Records for this exercise Block Start
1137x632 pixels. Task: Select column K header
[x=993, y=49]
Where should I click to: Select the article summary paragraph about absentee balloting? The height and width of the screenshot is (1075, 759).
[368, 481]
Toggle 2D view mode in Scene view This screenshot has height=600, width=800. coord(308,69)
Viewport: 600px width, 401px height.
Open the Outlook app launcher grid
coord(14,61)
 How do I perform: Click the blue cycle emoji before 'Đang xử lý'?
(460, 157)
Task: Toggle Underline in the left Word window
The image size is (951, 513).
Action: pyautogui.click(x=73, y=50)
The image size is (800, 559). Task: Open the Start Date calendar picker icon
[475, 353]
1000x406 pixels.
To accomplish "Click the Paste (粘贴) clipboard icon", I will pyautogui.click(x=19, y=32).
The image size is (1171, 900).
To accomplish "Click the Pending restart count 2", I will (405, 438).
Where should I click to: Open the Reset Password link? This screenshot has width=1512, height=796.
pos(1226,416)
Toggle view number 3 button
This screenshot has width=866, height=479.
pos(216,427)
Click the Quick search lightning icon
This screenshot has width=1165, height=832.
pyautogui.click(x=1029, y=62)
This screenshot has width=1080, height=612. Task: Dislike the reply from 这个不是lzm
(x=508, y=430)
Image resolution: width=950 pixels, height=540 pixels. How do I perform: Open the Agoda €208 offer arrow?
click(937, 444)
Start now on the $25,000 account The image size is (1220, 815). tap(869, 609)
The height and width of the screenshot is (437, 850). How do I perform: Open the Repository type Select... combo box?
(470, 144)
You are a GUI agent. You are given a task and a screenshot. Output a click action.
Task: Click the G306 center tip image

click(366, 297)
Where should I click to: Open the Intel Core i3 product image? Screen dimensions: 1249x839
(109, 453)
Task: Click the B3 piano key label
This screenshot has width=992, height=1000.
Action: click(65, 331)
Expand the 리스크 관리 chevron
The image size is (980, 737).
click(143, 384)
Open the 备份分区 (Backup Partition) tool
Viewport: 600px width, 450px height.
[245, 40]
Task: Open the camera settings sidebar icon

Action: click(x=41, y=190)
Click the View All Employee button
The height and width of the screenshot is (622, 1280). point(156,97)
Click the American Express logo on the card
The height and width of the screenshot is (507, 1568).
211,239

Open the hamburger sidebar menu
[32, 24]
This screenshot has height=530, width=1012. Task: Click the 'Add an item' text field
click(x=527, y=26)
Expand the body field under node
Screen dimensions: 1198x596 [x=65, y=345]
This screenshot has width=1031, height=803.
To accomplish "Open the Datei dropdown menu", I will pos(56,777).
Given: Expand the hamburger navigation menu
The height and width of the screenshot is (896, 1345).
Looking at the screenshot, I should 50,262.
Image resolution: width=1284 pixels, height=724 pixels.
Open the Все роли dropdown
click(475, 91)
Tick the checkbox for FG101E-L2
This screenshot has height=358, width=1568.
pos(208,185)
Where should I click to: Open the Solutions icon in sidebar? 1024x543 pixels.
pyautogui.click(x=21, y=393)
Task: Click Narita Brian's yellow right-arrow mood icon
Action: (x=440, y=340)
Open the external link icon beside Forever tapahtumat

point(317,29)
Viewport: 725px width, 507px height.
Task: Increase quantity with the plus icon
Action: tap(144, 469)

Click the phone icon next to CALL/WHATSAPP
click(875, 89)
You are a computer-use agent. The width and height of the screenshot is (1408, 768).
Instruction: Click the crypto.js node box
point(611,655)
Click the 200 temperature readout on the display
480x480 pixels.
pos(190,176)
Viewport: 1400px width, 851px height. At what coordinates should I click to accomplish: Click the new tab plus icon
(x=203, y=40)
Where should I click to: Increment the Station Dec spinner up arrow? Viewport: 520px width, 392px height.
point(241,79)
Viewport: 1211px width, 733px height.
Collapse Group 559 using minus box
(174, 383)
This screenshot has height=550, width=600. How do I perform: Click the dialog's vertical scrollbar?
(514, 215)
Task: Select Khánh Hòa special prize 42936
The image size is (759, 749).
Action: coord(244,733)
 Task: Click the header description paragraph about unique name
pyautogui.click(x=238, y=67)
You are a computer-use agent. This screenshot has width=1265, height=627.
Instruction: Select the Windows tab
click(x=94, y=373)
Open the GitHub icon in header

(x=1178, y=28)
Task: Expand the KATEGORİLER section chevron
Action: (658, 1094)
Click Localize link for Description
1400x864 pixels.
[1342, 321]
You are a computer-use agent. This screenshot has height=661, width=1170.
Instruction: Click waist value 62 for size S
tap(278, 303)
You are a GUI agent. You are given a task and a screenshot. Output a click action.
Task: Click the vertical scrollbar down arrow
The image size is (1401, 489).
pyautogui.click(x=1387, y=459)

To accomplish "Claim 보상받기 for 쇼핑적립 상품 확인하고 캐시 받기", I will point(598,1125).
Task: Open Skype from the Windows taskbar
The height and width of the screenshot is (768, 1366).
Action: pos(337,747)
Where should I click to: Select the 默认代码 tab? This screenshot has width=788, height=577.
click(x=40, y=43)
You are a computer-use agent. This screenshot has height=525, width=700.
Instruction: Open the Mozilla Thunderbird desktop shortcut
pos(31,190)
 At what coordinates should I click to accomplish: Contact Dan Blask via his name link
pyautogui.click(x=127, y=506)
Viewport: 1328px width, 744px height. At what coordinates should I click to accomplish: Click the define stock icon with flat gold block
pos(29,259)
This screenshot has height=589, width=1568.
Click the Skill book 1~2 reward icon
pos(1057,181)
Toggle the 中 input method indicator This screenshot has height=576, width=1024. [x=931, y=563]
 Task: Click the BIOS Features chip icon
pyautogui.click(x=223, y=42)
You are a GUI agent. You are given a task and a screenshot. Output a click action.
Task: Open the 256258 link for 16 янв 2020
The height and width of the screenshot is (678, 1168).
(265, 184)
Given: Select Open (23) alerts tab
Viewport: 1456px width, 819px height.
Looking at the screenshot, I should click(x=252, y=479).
Records for this exercise Block End
* Exercise directions *
Copy, exactly and with nothing added, the lines from the one containing "The image size is (1401, 489)." through the end of the records.

* Response to this task *
The image size is (1401, 489).
pyautogui.click(x=1387, y=459)

To accomplish "Claim 보상받기 for 쇼핑적립 상품 확인하고 캐시 받기", I will point(598,1125).
Task: Open Skype from the Windows taskbar
The height and width of the screenshot is (768, 1366).
Action: pos(337,747)
Where should I click to: Select the 默认代码 tab? This screenshot has width=788, height=577.
click(x=40, y=43)
You are a computer-use agent. This screenshot has height=525, width=700.
Instruction: Open the Mozilla Thunderbird desktop shortcut
pos(31,190)
 At what coordinates should I click to accomplish: Contact Dan Blask via his name link
pyautogui.click(x=127, y=506)
Viewport: 1328px width, 744px height. At what coordinates should I click to accomplish: Click the define stock icon with flat gold block
pos(29,259)
This screenshot has height=589, width=1568.
Click the Skill book 1~2 reward icon
pos(1057,181)
Toggle the 中 input method indicator This screenshot has height=576, width=1024. [x=931, y=563]
 Task: Click the BIOS Features chip icon
pyautogui.click(x=223, y=42)
You are a GUI agent. You are given a task and a screenshot. Output a click action.
Task: Open the 256258 link for 16 янв 2020
The height and width of the screenshot is (678, 1168).
(265, 184)
Given: Select Open (23) alerts tab
Viewport: 1456px width, 819px height.
Looking at the screenshot, I should click(x=252, y=479).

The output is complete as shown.